As Earth Day comes to a close, much of the media and general public’s attention has been focused on climate change, reduced auto and factory emissions and replacement of aging energy resources.
But a lot of what has gone unnoticed are the contributions of the storage industry and innovations that are reducing the size of data centers and storage systems that require millions of kilowatts to run and keep cool.
The world continues to demand more and more data storage, especially with everyone creating and storing digital data from their smartphones over social media. The challenge is keeping up with that data without creating more data centers and additional storage devices.
Software-defined storage has been playing an important role making the world a greener place through innovations such as data snapshots, automated tiering and deduplication. All of these combined and integrated in one solution help datacenters reduce the number of physical storage devices to reduce energy consumption levels and minimize carbon emissions.
Snapshots are point-in-time copies of your data. The ability for backup software to manage snapshots allows you to use existing storage arrays and quickly copy only incremental changes to a file or object. So you’re not making entire duplicates of the data every time something is changed.

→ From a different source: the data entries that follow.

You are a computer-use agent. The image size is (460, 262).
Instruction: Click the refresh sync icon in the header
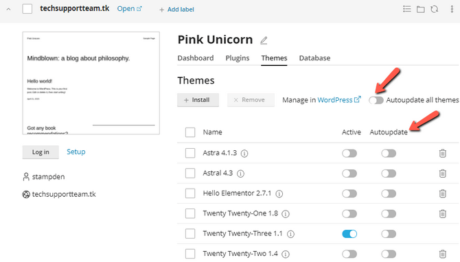click(x=435, y=10)
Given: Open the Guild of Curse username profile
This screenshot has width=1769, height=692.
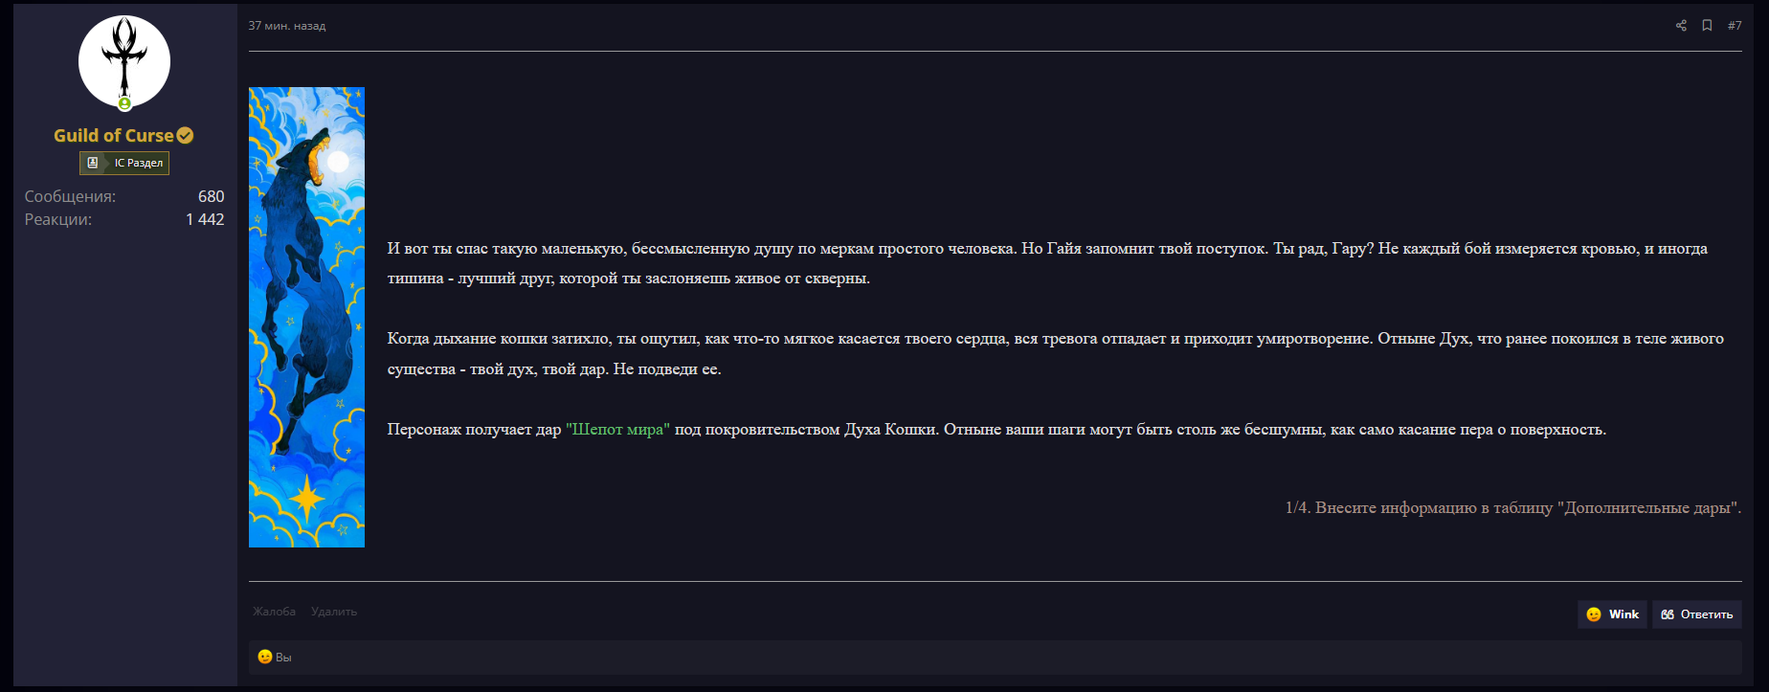Looking at the screenshot, I should [113, 136].
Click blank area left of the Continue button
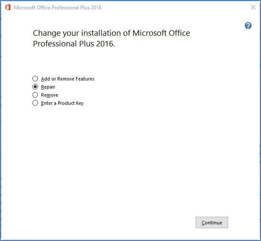The image size is (261, 241). click(x=128, y=222)
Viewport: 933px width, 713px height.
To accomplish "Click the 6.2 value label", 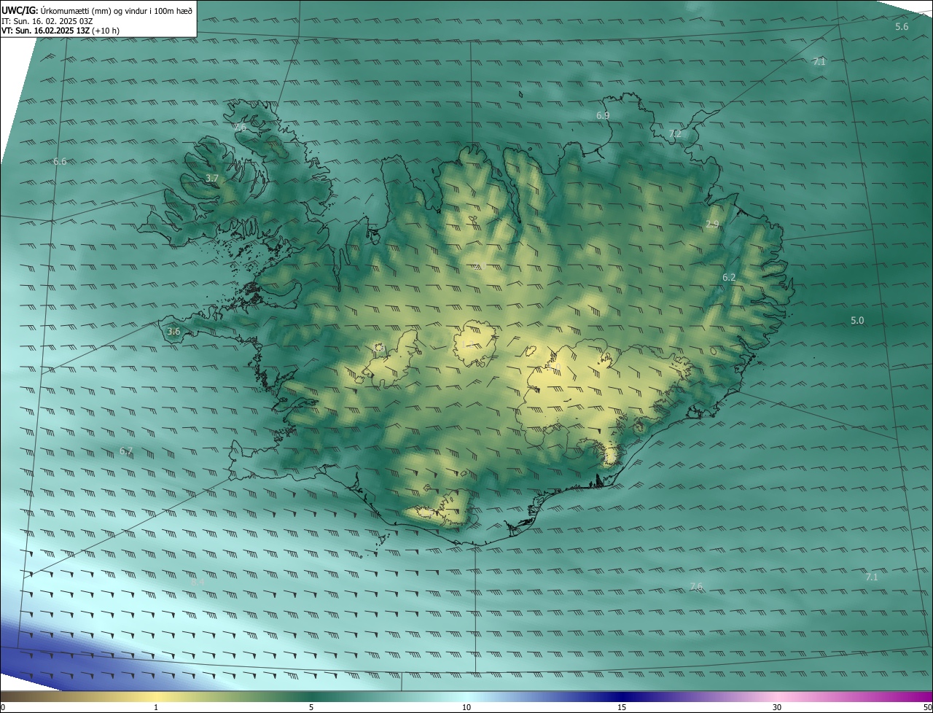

Deduplication software reduces our storage footprints by eliminating redundant copies of data. So you’re not using valuable space for several copies of the same blocks of data.
And there’s automated tiering that moves data that your applications don’t frequently use from expensive storage devices to older, lower cost, higher capacity disk storage solutions like tape or slower spinning disks. Data that is less critical can also be stored on the cloud and free up space on your data center floor.
While we continue to think of physical aspects of waste and consumption on Earth Day, it’s important to remember that the world maintains an insatiable appetite for data. We think nothing of creating, sharing and downloading videos, music and images. And when it comes time to access that data, we have no patience to wait. Traditionally, the answer was more storage devices and more data centers that deplete our energy resources and pollute our environment.
So the answer to meeting increasing demands isn’t more storage boxes. It’s about software that makes those storage boxes smarter and less demanding. And for that reason, software-defined storage will continue to be the unsung hero in our efforts to save the planet.